Rewrite the entries from the line containing "Tirol (198, 2155)" up to and including the line containing "Formulare (224, 1849)" as a numbered list, omitting any blank lines.

◆ **MATERIAL PROVIDED**
────────

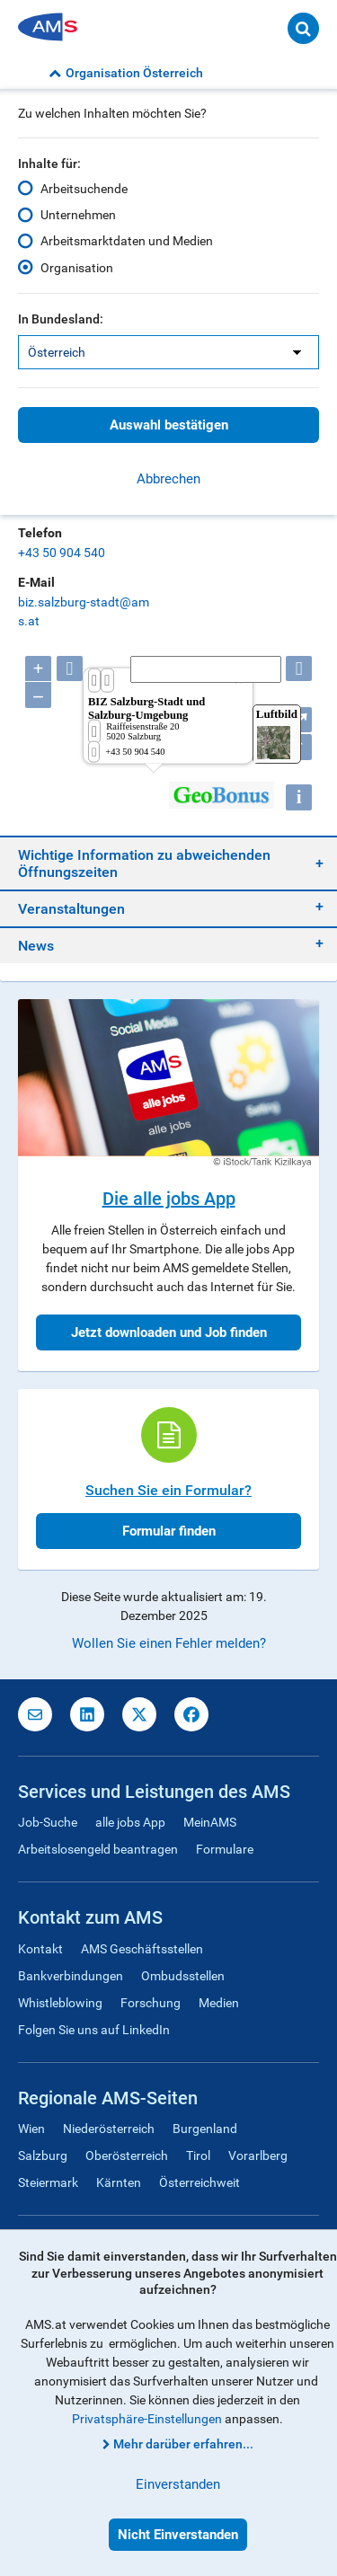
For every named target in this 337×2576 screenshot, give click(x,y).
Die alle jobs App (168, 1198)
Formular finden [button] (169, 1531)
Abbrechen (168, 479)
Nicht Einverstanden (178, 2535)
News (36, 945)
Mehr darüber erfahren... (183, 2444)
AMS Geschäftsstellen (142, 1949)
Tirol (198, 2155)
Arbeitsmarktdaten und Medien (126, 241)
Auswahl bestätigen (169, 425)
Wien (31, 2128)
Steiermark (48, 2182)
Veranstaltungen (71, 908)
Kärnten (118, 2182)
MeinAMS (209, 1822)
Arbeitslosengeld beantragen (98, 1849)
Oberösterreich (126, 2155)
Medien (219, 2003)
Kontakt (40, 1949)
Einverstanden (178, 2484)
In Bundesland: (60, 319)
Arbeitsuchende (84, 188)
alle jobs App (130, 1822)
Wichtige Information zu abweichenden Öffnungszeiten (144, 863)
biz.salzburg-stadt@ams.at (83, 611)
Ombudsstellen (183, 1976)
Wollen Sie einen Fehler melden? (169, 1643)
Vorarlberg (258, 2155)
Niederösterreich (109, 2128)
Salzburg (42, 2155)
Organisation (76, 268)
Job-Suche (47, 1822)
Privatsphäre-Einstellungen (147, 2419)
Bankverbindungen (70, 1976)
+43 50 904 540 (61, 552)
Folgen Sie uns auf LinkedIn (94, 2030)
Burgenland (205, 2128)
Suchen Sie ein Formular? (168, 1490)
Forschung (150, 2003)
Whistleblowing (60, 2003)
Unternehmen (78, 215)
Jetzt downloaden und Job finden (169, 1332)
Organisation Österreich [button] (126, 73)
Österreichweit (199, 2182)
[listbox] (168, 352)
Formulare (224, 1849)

────────

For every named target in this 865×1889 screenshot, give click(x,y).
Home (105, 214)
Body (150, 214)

────────

◆ **WORKED ANSWER**
1. Tirol (198, 2155)
2. Arbeitsmarktdaten und Medien (126, 241)
3. Auswahl bestätigen (169, 425)
4. Wien (31, 2128)
5. Steiermark (48, 2182)
6. Veranstaltungen (71, 908)
7. Kärnten (118, 2182)
8. MeinAMS (209, 1822)
9. Arbeitslosengeld beantragen (98, 1849)
10. Oberösterreich (126, 2155)
11. Medien (219, 2003)
12. Kontakt (40, 1949)
13. Einverstanden (178, 2484)
14. In Bundesland: (60, 319)
15. Arbeitsuchende (84, 188)
16. alle jobs App (130, 1822)
17. Wichtige Information zu abweichenden Öffnungszeiten (144, 863)
18. biz.salzburg-stadt@ams.at (83, 611)
19. Ombudsstellen (183, 1976)
20. Wollen Sie einen Fehler melden? (169, 1643)
21. Vorarlberg (258, 2155)
22. Niederösterreich (109, 2128)
23. Salzburg (42, 2155)
24. Organisation (76, 268)
25. Job-Suche (47, 1822)
26. Privatsphäre-Einstellungen (147, 2419)
27. Bankverbindungen (70, 1976)
28. +43 50 904 540 (61, 552)
29. Folgen Sie uns auf LinkedIn (94, 2030)
30. Burgenland (205, 2128)
31. Suchen Sie ein Formular? (168, 1490)
32. Forschung (150, 2003)
33. Whistleblowing (60, 2003)
34. Unternehmen (78, 215)
35. Jetzt downloaden und Job finden (169, 1332)
36. Organisation Österreich [button] (126, 73)
37. Österreichweit (199, 2182)
38. [listbox] (168, 352)
39. Formulare (224, 1849)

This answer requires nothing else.